Please copy the account of the St. Augustine outing word for word, beginning at the words "Isn't it astounding?" and stopping after "daughter and granddaughter.".

## begin Selected text

First we rode our bikes to a creperie on St. George street for breakfast.
Then we met nice person #1, the lady at Second Read Books. I've loved this shop since our first visit when I was 11, and I love it even more now. The owner was so excited that we were there from Mississippi, asking us questions about where we live, wanting to see the pictures of our new house, recommending great books for us. She and I even have the same favorite author—Elizabeth Berg. Isn't that something? We bought 5 new (used) books. As we were leaving she told us, "Be careful if you get in the ocean at the beach! The riptides are tricky today!"
Then we stopped by a historical map and ephemera shop on Aviles Street out of curiosity, knowing we couldn't afford anything. But I asked Mr. Bouvier, the sweet owner and nice person #2, if he had any reproduction maps. And he did. Tons of them! He went in his back room and pulled out this huge portfolio of them just for us. For $35 total, he gave us gorgeous antique (reproduction) maps of Florida, St. Augustine, Boston, New York City, and a few others I can't remember at the moment. Jim bought some super cool ones of New Orleans and Savannah for Mallorie, because we're all missing her going into these cool shops.
Then we stopped by Memorial Presbyterian, the church Henry Flagler built to entomb his daughter who died in childbirth. The day after she died, he ordered that construction begin on this cathedral and be completed in less than a year. It was finished in 355 days and he had his daughter's temporary grave exhumed and moved her here.
Isn't it astounding? The rotunda in the center of the cathedral is 100 feet high.
He is also entombed here, in a marble mausoleum along with his wife, daughter and granddaughter.

## end Selected text
## begin Data provided

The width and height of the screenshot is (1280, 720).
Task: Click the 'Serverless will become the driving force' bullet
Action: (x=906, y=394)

## end Data provided
## begin Data provided

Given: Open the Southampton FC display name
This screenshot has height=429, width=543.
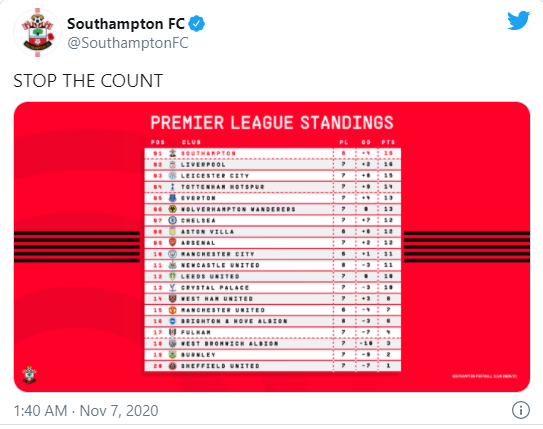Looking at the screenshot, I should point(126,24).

## end Data provided
## begin Data provided

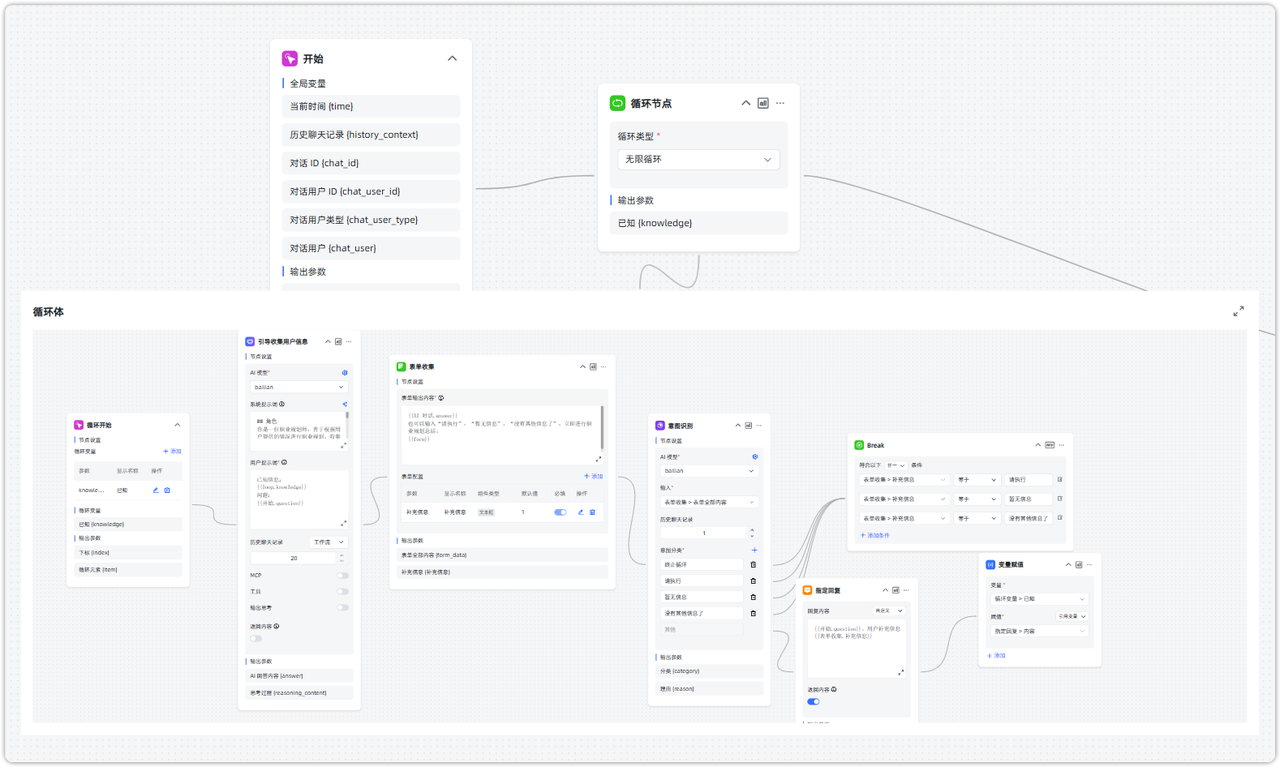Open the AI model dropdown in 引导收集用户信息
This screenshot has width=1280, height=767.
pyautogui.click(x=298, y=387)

## end Data provided

## Correct result
Isn't it astounding? The rotunda in the center of the cathedral is 100 feet high.
He is also entombed here, in a marble mausoleum along with his wife, daughter and granddaughter.